**WORK REQUEST**
State how many lines of the entries hold the string "width", and nothing more.

Stored dataset items

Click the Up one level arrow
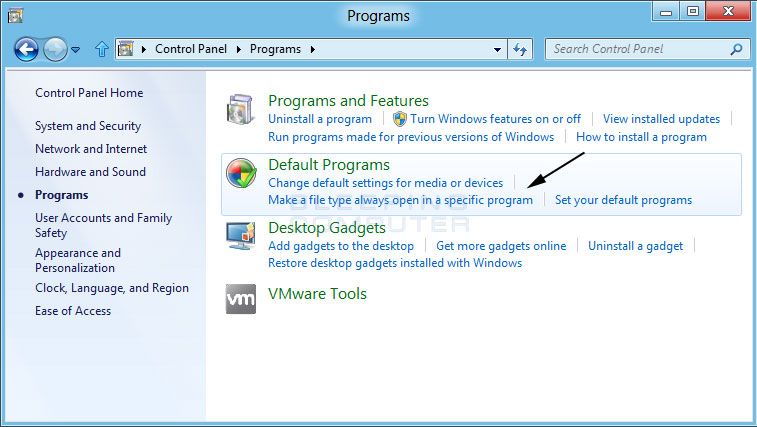Screen dimensions: 757x427 point(101,49)
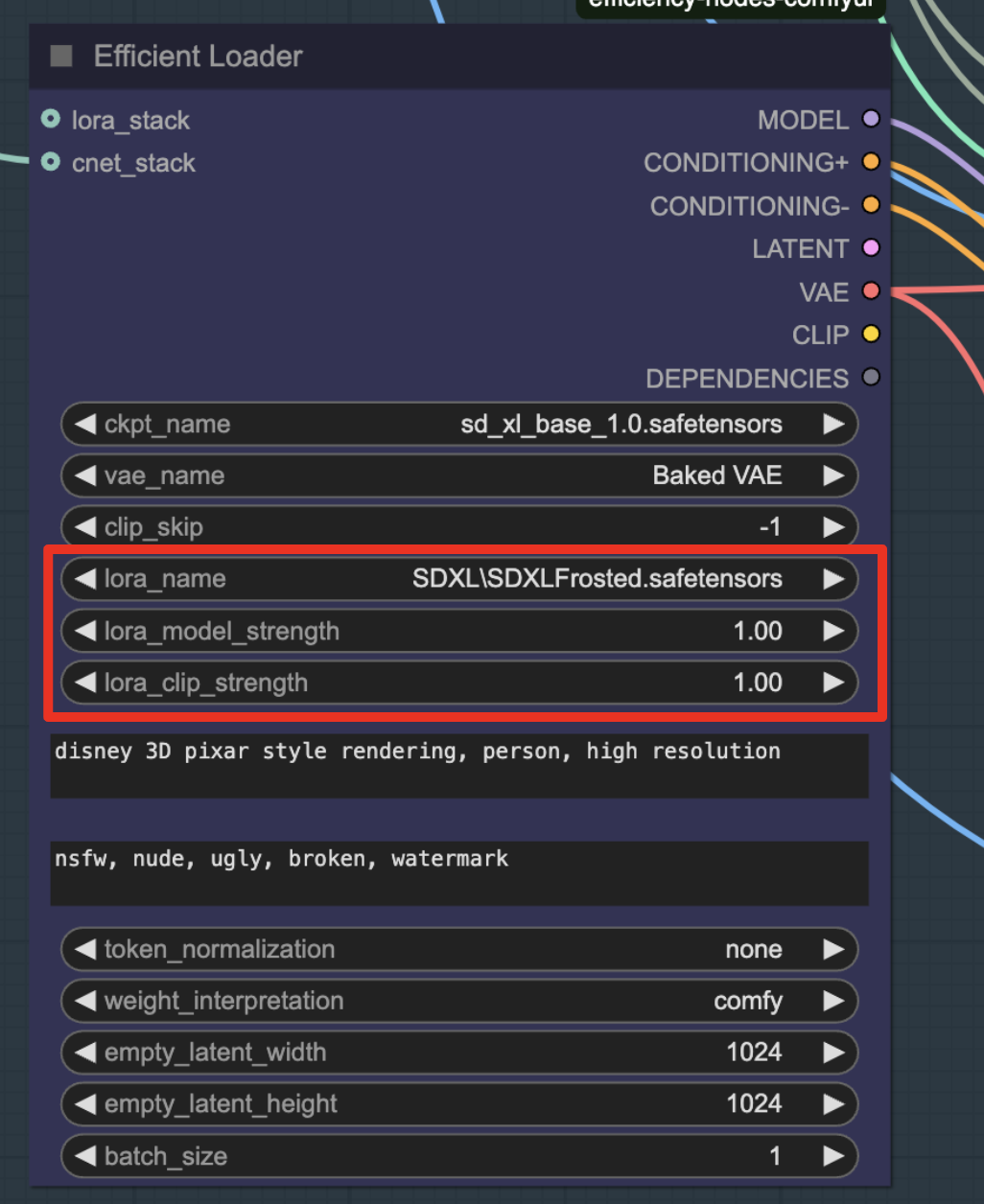
Task: Increase lora_model_strength with the right arrow
Action: [832, 631]

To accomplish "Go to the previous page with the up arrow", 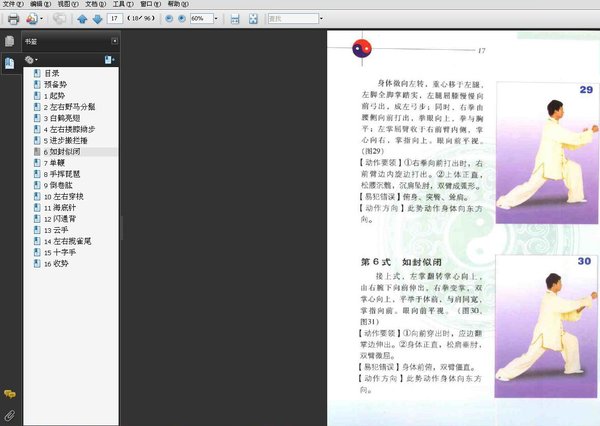I will point(82,19).
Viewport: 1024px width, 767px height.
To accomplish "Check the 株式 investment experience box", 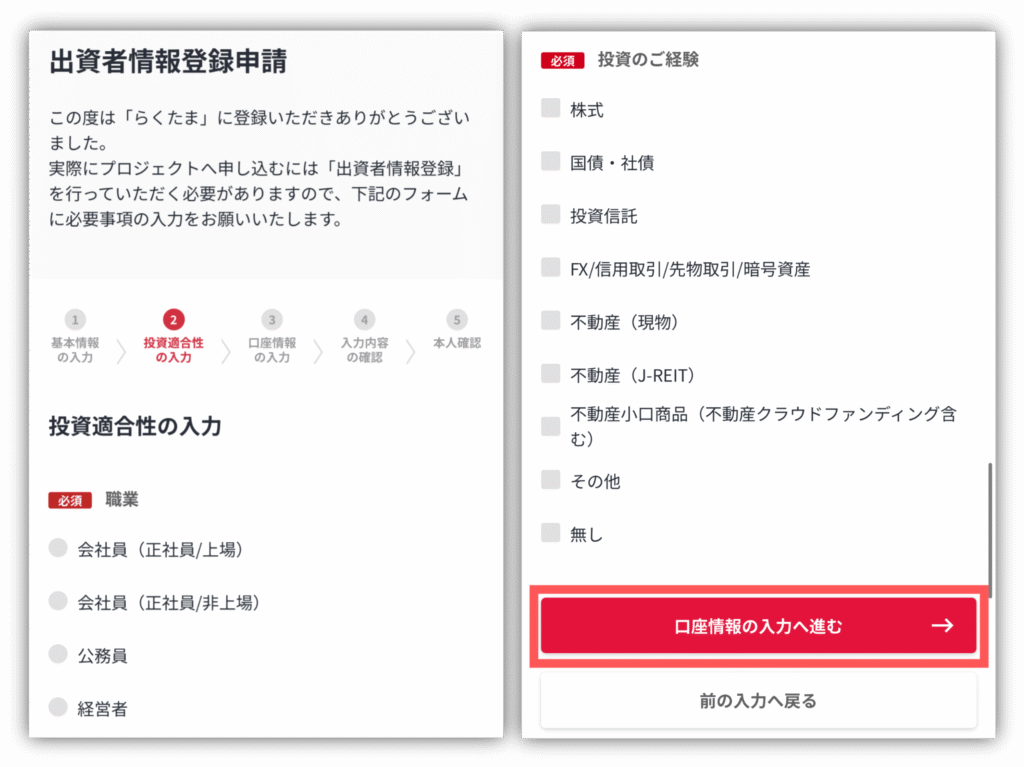I will (551, 108).
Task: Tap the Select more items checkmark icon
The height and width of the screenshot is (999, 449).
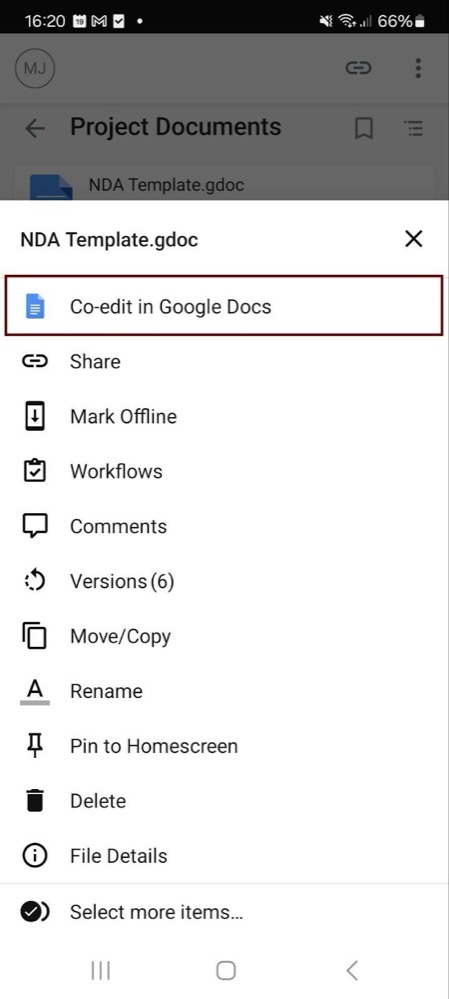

**ANSWER TO THIS EXERCISE**
2